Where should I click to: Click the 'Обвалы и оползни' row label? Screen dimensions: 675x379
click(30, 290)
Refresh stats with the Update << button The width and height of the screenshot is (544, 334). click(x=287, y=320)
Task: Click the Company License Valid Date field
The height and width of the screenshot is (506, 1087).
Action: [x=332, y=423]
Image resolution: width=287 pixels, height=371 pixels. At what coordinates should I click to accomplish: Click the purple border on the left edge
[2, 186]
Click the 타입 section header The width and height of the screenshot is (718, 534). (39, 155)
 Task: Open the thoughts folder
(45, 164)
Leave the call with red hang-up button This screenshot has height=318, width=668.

* _Task prompt_: Output the data once more, exactly as it appears above.

* _Written reply_:
Where should I click to: Click the 'Обвалы и оползни' row label? Screen dimensions: 675x379
click(30, 290)
Refresh stats with the Update << button The width and height of the screenshot is (544, 334). click(x=287, y=320)
Task: Click the Company License Valid Date field
The height and width of the screenshot is (506, 1087).
Action: [x=332, y=423]
Image resolution: width=287 pixels, height=371 pixels. At what coordinates should I click to accomplish: Click the purple border on the left edge
[2, 186]
Click the 타입 section header The width and height of the screenshot is (718, 534). (39, 155)
 Task: Open the thoughts folder
(45, 164)
Leave the call with red hang-up button This screenshot has height=318, width=668.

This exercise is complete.